Seria a idade também um fator influenciador nos resultados? Nessa análise, sim. Indivíduos mais jovens leem mais rápido em comparação aos mais velhos. É possível que esse seja um resultado das naturais perdas que o cérebro humano tende a passar com o decorrer do tempo. Vale lembrar que as fontes não exercem os mesmos efeitos entre as faixas etárias: Poynter Gothic, Garamond e Montserrat facilitaram a velocidade de leitura entre os mais velhos.

Além das variações etárias, também é preciso lembrar que há muitos fatores apontados por Nielsen que dificultam a precisão nos resultados da pesquisa. Por exemplo, o número de fontes utilizadas no estudo se limitou a 16. Usar todas aquelas disponíveis oficialmente seria impossível e só ampliaria a distância entre um resultado preciso e o “caos” das informações coletadas. Há, também, os casos de fontes muito pequenas, com pouco contraste ou excessivamente “desenhadas” que, por padrão, dificultam a visualização e a distinção entre os caracteres para qualquer pessoa, em qualquer lugar, de qualquer geração.

A conclusão de Nielsen a respeito da tentativa de Wallace e sua equipe é que os resultados não funcionaram como esperado. Não foi possível encontrar uma única tipografia que ajudasse todos os tipos de leitores a ler com mais rapidez, e muitas outras pesquisas serão necessárias para se chegar a uma conclusão satisfatória. No entanto, alguns pontos ficaram muito claros: cada leitor tem particularidades que podem influenciar no modo como lê, e tentar incansavelmente achar um padrão capaz de atender igualmente a todos os públicos é desconsiderar peculiaridades do indivíduo que podem ser a chave de uma ferramenta verdadeiramente eficaz.

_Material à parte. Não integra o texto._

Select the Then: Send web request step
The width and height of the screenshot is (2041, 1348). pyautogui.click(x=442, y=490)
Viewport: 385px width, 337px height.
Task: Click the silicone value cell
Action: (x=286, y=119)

Talvez o estudo que frustrou expectativas do time envolvido e, claramente, do guru Nielsen, seja mais um reforço de que a experiência do usuário é um universo ainda mais complexo do que podemos prever, e definir a tipografia para leituras em tela é um processo contínuo de estudo, pesquisa, adequação e aperfeiçoamento, assim como todas as propostas que pretendem diminuir ao máximo os obstáculos que desestabilizam a fluidez em qualquer atividade do usuário final.